* Testo citato

=====

E' solo a questo punto che Pio VI rende pubblica la sua condanna della
Costituzione civile del clero. Prima di farlo, naturalmente, chiede ai
vescovi refrattari di avanzare una formale richiesta d'intervento, affinché
dimostrino la loro subordinazione alla Santa sede. E così con il breve
Caritas interdice ai vescovi di nuova nomina l'esercizio del ministero e
minaccia di scomunica tutti i preti costituzionali che non avessero
ritrattato il giuramento entro 40 giorni. Poi con il breve Quod aliquantum
attacca direttamente la Costituzione del clero, facendo il punto
sull'opinione della chiesa ufficiale in merito a tutta l'esperienza
rivoluzionaria francese.
Senza alcuna possibilità di appello ("dall'inizio alla fine -sono le sue
parole testuali- non vi si trova nulla che non sia pericoloso e
condannabile"), il pontefice rifiuta praticamente tutto: la libertà di
religione, l'uguaglianza degli uomini, l'abolizione della primazia e
giurisdizione della Santa sede, il potere dei sinodi locali sui vescovi, lo
stipendio statale per il clero, l'esproprio dei beni, la soppressione degli
ordini e dei voti. Non accetta neppure il potere dell'Assemblea sui vescovi,
asserendo che lo scopo della rivoluzione era quello di "annientare la
religione cattolica e con essa l'obbedienza dovuta ai re" (in realtà la
Costituzione del clero toccava solo un aspetto veramente spinoso per i
cattolici francesi: il primato del papa. Che poi questo principio sia stato
usato dai conservatori per motivazioni tutt'altro che ideali, questo è un
altro discorso). Pio VI paragona inoltre l'Assemblea ai valdesi, ai begardi,
ai seguaci di Wiclef, a Lutero e Calvino, a Marsilio da Padova e Jean de
Jandun, ovvero ai 'peggiori' eretici e scismatici degli ultimi secoli.
Naturalmente conferma in toto il Concordato del 1516, anche se, in via
diplomatica, per non rompere i rapporti con la monarchia, afferma di
condividere "alcune cose" del nuovo regime stabilitosi in Francia. Di fatto
però egli rivolgerà insistenti appelli alle potenze cattoliche europee
nonché a Caterina II di Russia e a Giorgio III d'Inghilterra perché
venissero in aiuto del re francese contro i suoi stessi sudditi e perché
alla Santa sede venissero restituiti Avignone e il contado Venassino.
Ora, chiunque si rende conto che in tali condizioni dialogo proprio non
poteva esserci, né poteva esistere per la chiesa gallicana (giurata o
refrattaria qui non importa) la possibilità di rivedere anche uno solo degli
articoli del Concordato del 1516. La lezione della Germania,
dell'Inghilterra e di tutti gli altri Paesi protestanti era sufficiente per
impedire qualunque trattativa, per cui la posizione del pontefice si poteva
riassumere in questa paternalistica offerta: "per calmare e moderare il
Terzo stato, abbiamo ordinato di sospendere l'esazione delle tasse". Ma
subito dopo egli precisa, risentito: "Questa nostra generosità è stata
ripagata dall'ingratitudine".

=====

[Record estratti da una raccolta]
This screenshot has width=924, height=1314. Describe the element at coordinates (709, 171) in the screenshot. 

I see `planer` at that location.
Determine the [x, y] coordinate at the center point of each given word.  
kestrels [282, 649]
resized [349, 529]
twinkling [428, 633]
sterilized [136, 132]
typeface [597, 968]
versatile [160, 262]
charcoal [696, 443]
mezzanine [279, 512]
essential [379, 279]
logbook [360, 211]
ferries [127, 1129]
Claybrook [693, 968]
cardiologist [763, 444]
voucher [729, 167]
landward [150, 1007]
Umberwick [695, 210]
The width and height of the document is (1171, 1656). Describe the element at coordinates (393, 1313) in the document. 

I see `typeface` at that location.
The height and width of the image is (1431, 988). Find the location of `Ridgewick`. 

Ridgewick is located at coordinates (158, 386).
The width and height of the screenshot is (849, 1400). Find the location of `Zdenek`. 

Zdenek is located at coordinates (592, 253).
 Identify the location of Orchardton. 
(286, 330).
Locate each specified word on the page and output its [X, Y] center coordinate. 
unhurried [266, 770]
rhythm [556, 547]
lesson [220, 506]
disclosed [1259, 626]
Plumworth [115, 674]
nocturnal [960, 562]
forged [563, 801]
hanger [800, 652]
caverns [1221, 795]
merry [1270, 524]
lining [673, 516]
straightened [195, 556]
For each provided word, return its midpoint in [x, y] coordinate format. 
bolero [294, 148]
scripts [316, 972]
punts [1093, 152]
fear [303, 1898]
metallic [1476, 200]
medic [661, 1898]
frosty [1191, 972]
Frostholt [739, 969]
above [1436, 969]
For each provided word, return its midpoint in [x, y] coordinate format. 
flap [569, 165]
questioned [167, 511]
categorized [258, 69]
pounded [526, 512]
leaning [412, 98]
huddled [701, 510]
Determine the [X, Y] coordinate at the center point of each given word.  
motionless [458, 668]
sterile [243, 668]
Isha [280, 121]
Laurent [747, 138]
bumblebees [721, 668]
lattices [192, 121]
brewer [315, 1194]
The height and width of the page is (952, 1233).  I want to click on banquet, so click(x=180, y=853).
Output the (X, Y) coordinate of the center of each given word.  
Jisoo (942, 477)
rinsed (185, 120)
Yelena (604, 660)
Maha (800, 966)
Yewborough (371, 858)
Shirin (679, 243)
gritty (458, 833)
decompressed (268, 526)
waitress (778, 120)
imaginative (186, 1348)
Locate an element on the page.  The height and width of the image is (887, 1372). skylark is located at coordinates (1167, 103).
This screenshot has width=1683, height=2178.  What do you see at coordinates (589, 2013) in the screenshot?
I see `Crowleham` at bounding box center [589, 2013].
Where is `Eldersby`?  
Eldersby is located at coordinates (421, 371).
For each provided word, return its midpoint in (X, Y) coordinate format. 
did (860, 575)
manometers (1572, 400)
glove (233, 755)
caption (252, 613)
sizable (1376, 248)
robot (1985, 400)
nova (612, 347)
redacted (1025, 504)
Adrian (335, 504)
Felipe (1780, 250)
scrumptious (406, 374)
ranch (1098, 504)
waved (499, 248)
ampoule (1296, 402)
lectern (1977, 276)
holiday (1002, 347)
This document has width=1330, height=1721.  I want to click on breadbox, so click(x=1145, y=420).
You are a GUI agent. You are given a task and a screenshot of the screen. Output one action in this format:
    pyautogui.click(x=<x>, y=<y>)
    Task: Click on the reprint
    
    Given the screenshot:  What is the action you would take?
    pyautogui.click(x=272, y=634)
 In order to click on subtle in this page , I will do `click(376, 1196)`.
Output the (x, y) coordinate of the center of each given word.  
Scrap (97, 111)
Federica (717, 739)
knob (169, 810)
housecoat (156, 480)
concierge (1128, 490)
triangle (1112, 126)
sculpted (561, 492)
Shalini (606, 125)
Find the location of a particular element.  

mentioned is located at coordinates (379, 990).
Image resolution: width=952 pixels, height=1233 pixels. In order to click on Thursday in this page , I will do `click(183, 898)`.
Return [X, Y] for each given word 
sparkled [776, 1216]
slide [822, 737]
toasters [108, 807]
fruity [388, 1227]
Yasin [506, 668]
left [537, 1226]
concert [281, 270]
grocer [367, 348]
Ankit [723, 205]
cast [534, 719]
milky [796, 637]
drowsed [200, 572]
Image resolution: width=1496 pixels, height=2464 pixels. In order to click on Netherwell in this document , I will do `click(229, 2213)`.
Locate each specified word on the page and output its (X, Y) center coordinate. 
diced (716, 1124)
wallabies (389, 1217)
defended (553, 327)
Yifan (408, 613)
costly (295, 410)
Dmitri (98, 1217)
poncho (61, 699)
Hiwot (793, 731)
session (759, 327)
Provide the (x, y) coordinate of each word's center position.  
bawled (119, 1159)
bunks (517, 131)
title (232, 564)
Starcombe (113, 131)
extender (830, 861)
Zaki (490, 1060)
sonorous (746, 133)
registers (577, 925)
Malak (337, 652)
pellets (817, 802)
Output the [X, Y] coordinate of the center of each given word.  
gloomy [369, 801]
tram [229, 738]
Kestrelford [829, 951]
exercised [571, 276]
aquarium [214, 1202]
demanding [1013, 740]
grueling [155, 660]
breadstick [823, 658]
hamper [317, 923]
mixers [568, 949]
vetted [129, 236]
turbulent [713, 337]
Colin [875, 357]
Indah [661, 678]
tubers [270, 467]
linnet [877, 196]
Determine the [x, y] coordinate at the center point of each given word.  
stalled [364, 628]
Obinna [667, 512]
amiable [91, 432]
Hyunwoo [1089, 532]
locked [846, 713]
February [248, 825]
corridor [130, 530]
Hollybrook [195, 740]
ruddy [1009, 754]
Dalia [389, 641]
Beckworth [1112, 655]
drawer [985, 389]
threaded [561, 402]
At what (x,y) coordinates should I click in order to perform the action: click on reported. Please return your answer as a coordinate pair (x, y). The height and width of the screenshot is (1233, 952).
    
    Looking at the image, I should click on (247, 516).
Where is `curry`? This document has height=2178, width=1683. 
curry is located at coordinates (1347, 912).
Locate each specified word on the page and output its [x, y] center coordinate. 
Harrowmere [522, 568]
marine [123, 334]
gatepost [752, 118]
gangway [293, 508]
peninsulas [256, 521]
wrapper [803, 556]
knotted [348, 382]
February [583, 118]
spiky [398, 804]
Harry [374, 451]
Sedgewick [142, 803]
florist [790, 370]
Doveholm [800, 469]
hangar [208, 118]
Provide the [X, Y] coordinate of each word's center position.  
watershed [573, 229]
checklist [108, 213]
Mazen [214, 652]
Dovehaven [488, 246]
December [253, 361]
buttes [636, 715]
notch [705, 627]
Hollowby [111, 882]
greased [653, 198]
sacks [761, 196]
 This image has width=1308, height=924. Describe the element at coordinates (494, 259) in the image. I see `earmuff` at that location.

=====

* Istruzioni dell'esercizio
1: Nel testo sulla condanna papale della Costituzione civile del clero, entro quanti giorni i preti costituzionali dovevano ritrattare il giuramento per evitare la scomunica minacciata dal breve Caritas?
2: Prosegui il testo sulla condanna papale della Costituzione civile del clero, ripartendo subito dopo la sua ultima frase.
I dati costituiscono un materiale a sé, separato dal testo.

* Risposte per compito
1: Entro 40 giorni.

2:
Al di fuori di questo breve, il papa, per bocca del segretario di stato,
card. Zelada, rifiutò anche l'idea dell'arcivescovo refrattario moderato,
Boisgelin, di attribuire ad un concilio della chiesa gallicana il diritto di
giudicare sul conferimento o ritiro dell'istituzione canonica. Col che egli
dimostrava di non avere alcuna intenzione di avallare le classiche tesi del
gallicanesimo, secondo cui l'ultima vera istanza della chiesa risiede nel
concilio ecumenico, mentre la giurisdizione spirituale e pastorale dei
vescovi proviene direttamente da Cristo e non dal papa.
Dal canto suo l'Assemblea, invece di far leva, adeguando il proprio
comportamento, sugli ideali di uguaglianza e di giustizia che il basso clero
e il laicato cattolico manifestavano, invitandoli, senza forzarne la
volontà, a rendersi consapevoli che il pontefice e tutta la curia romana
avevano attaccato non solo la Costituzione del clero ma anche la
Dichiarazione dei diritti umani; invece di approfittare di questa mossa
sbagliata della Santa sede prospettando l'ipotesi di poter indire un
concilio nazionale per discutere la ratifica della Costituzione, preferisce
decretare, incurante delle proteste dei costituzionali, la libertà di culto,
seppure in edifici privati, per i preti refrattari. I quali, accortisi della
debolezza del governo, organizzano subito varie iniziative sovversive.
Sicché nella prima metà del '92 l'Assemblea si troverà brutalmente sospinta
dalla forza degli eventi verso una strada senza uscita: sia che si prosegua
sulla linea scismatica, sia che si cerchi un compromesso con lo stato
pontificio, il rischio è sempre quello di veder minacciati o comunque
fortemente rallentati i progressi della rivoluzione.
Una soluzione veniva offerta da coloro che propendevano per l'istituzione di
un culto civico, come poi si farà, ma per il momento l'inizio della guerra
con l'Austria e la Prussia, e soprattutto il rovesciamento della monarchia
non potevano portare -a giudizio dell'Assemblea- che all'adozione di metodi
drastici e coercitivi. "Poiché la guerra esterna e la guerra civile
continuavano -dirà con acume Soboul- e la borghesia rifiutava l'appoggio
popolare per timore della democrazia sociale, una necessità ineluttabile
portava la Repubblica dei proprietari a rafforzare a poco a poco, dietro la
facciata liberale, i poteri dell'esecutivo"(in La rivoluzione francese, ed.
Newton).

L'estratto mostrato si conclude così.